In many ways, the forex market shines like a beacon to new investors who are in search of a viable profit. After all, this space is now worth in excess of $1.934 quadrillion, which is a staggering 2.5-times larger than the global GDP.
However, not everything that shines is golden, and there’s no doubt that the volatile and highly liquid forex market can be incredibly precarious for investors. It’s certainly possible to lose more than your initial deposit size, so there’s a pressing need to approach the market with care as a newcomer.
In this post, we have created a brief beginner’s guide to forex trading, while exploring its core markets and the terminology used prominently in the marketplace.
Defining the Forex Market and its Various Entities
Let’s start by defining the forex market, which is global in its scope and (as the earlier figures suggest) vast and incredibly lucrative.
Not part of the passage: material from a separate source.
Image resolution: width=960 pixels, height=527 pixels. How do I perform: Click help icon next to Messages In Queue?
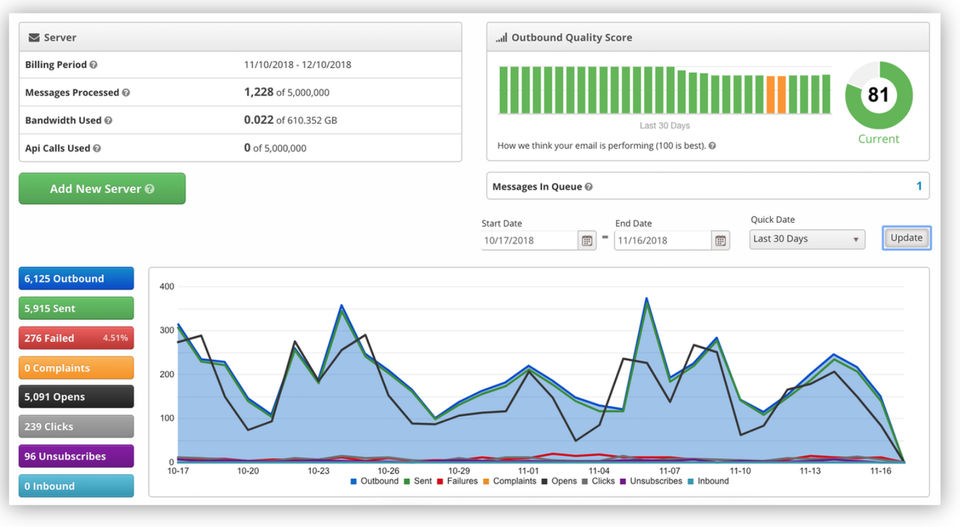pyautogui.click(x=589, y=187)
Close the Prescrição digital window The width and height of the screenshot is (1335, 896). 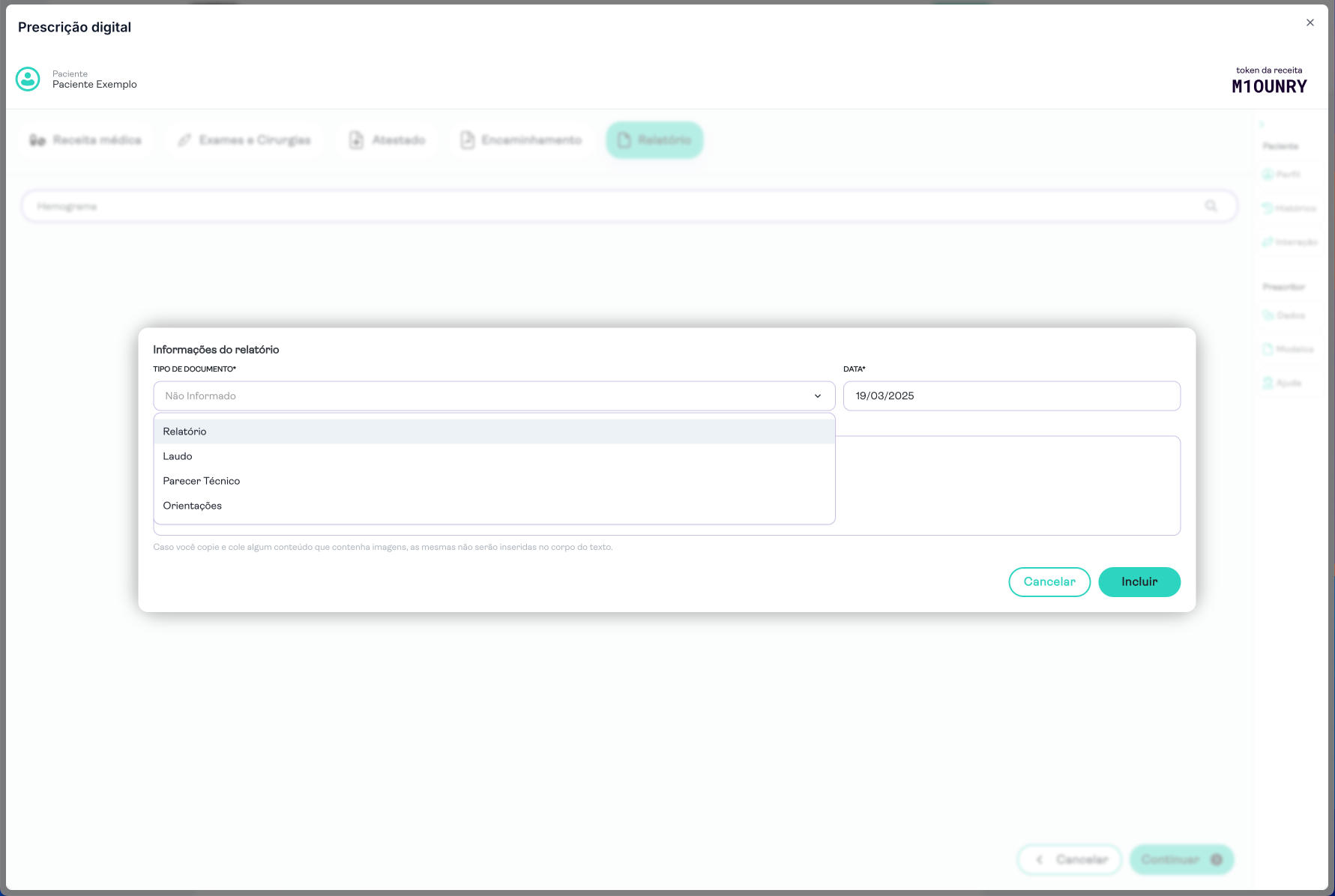[1310, 22]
In practical terms, it governs the exchange of global currencies, primarily for the purpose of international trade. However, it also allows investors to trade in specific currency pairings, with this type of asset incredibly liquid and easily convertible into cash without losing market value.
There are three primary markets operating within the space, starting with the ‘spot’ market. This refers to the purchase or sale of forex ‘on the spot’, which means that the exchange takes place at the exact time that the trade is settled. This enables you to transact currency pairs at a real-time market rate, known as the spot price.
The second option is the ‘forwards’ forex market, which is an over-the-counter entity that sets the price of a currency pair for future delivery.
Finally, there are ‘futures’ markets, which differ from forwards trades as they’re conducted through a central market rather than over-the-counter contracts.
In simple terms, forex futures are standardised contracts to buy or sell currency at a fixed date and time, with the final settlement price used to determine an eventual profit or loss.
What are Pips and Hedges?
One of the most important terms used in the forex market is pips, which is a standardised unit and the smallest amount by which a currency quote can change. Typically, it’s $0.0001 for U.S Dollar related pairings, while the standardised nature of the pip helps to protect you from seismic losses.
Interestingly, you can also use a dedicated pip calculator prior to execute tradings, with this a viable risk management tactic that is available through most viable brokers.
Another key piece of terminology is ‘hedging’, which is essentially a strategy that can be used to protect your position in a currency pair from a sudden or adverse price movement. So, if you enter into a trade and are concerned about a particular macroeconomic or political development, hedging provides a short-term safeguard that can offset losses.
The simplest example of this is provided by ‘simple hedging’, which enables you to offset the basic forex risk in relation to a single currency pair.
How to Choose a Forex Broker
When it comes to choosing a viable forex broker, your first consideration should be the transaction fees applied to your trades. While these tend to be minimal in the forex market, there are subtle nuances, so you’ll need to compare the market to guarantee the best deal.
Similarly, each broker offers different volumes of leverage, and this is important as high amounts enable you to open larger positions with your initial deposit.
We’d also recommend prioritising brokers that are compatible with the MetaTrader, but this should apply to the vast majority of platforms in 2021.